For this show, the artist’s works are remarkable in their evocative, surreal movements between easily recognizable human forms and distended, alien shapes.  Allowing the body to serve as a central canvas that can both be a departing point or a familiar touchstone for her bold formal adventures, Humeau’s arrangement of figures is presented as something of a rogues gallery, a collection of different personas that create a strange mise-en-scene, assembled bodies and organs (or perhaps, in some cases, bodies without organs) that each open up an alternative development of humanity.

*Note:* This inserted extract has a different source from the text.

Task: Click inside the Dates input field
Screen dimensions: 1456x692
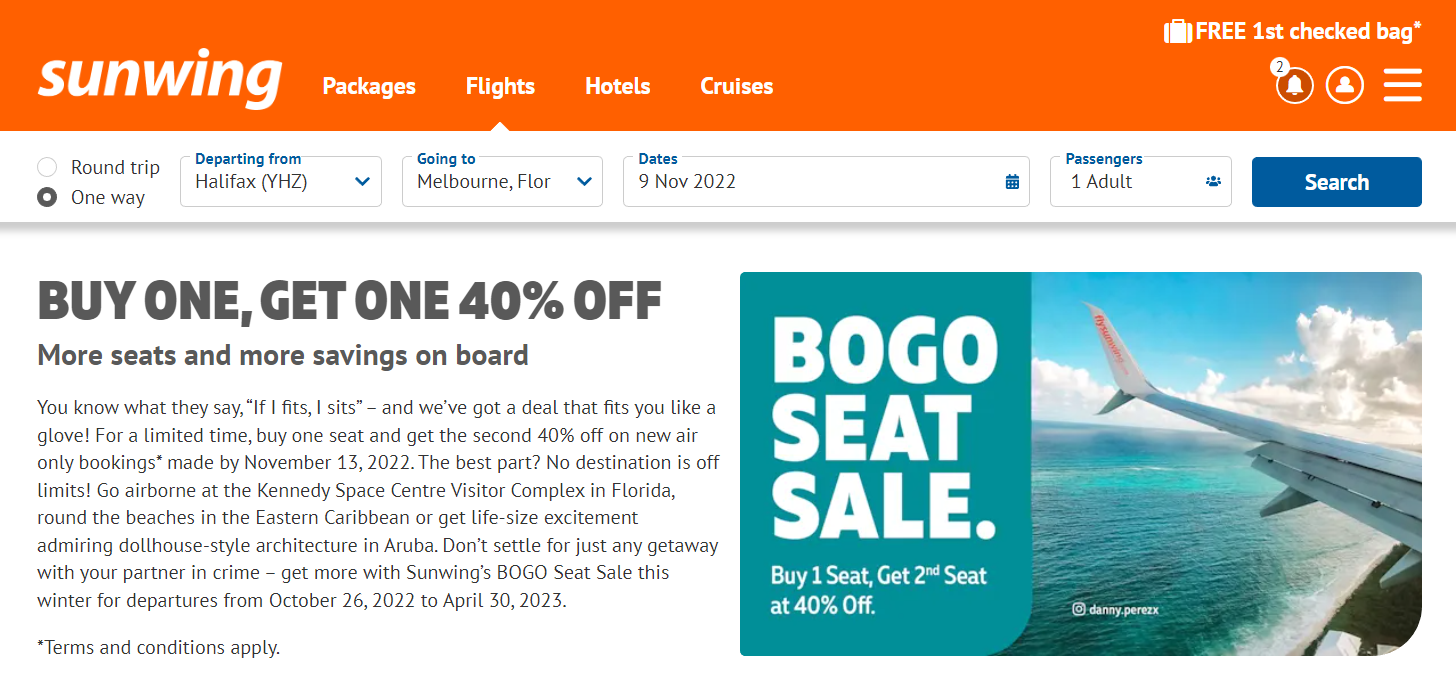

Marguerite Humeau, Birth Canal (Installation View), via Adelaide Pacton for Art Observed
Marguerite Humeau, Birth Canal (Installation View), via Adelaide Pacton for Art Observed

 

The show begs the question of how one might constitute the future of the human or non-human body, how the working through of formal questions presents new understandings or ideas of how to work through a world without the concepts of current existence in place.  Potential futures and changes mingle alongside each other, always inviting the viewer to consider both states of being and how these states might cross-pollinate each other.  For Humeau, this is perhaps the most interesting point.  Not only are her works explorations of deep historical and social movements and frameworks, they equally present each facet of her work as exchangeable, allowing the viewer to move effortlessly from site to site, timeline to timeline, and personality to personality.  In a world where fragile egos and fraught politics see increasingly rigid public opinions adopted, Humeau’s work is a welcome reminder of fluidity and evolution.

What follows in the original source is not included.